The Mirage
Mustafa nodded at the suitcase in the chair to Samir’s right. “Is that from your trip to Basra, or are you going someplace else?”
“Keeping my options open,” Samir said. “When I got home this morning, someone had been in my apartment. I was going to make myself a snack and noticed a thumbprint on the refrigerator door. Lost my appetite . . . So I threw some things together and got out.”
“Where would you go? To be with Najat?”
“No, I don’t know where she is going. It’s better that way. I don’t expect to see her again.” His voice hitched. “Or Malik and Jibril . . . I was thinking I might go to Greece.”
“What’s in Greece?”
“A chance I was too cowardly to take.” He smiled sadly. “I’m still too cowardly, really. Really what will happen, I’ll slink around Baghdad for a couple of days until Idris catches up to me. Then my troubles will be over.” He sighed. “Mustafa, I’ve got something to tell you . . .”
“Before you do,” said Mustafa, “I’ve got something to ask you.”
“Go ahead.”
“Are you still my friend?”
“Not a very good one I suppose.”
“The same could be said of me, the reckless way I’ve been acting,” Mustafa pointed out. “And you did save me from being burned alive by that Minuteman.”
Samir shook his head. “That doesn’t count. You and I were supposed to be dead already, along with everyone else in the convoy.”
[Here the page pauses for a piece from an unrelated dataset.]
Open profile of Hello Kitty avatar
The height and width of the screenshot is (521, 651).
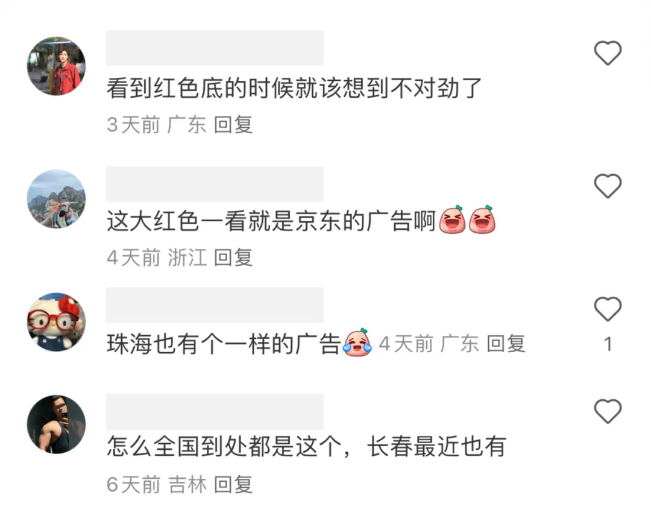click(x=57, y=322)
“But we didn’t die. God gave us another chance—and you made good use of yours. Now I would like to do the same. Tell me you’re my friend and I can trust you, and whatever happened in America—whatever Idris forced you to do—it’s behind us. Forgotten.”
“Just like that, huh?” Samir barked a laugh, but then his throat hitched again and he began to cry. His shoulders shook as he wept, all the fear and shame that had been weighing on him releasing in a torrent. Mustafa took his hand and held it.
“Fuck, man,” Samir said, when the storm had passed. He swiped water from his eyes, wincing as the heel of his palm pressed the bruise. “You know God didn’t really give us another chance, don’t you? Just a little reprieve. Idris is going to kill us both, Amal too probably.”
“God willing, that is possible,” Mustafa conceded. “But I choose to be optimistic.”
“Remember what we were just saying about you being an idiot?”
“Yes,” Mustafa said smiling. “Your idiot friend.”
They were both laughing a few minutes later when Amal came in the tea shop. She approached the table slowly and asked Mustafa: “Do you need more time?”
“No.” He gave Samir’s hand a last squeeze. “We are good.”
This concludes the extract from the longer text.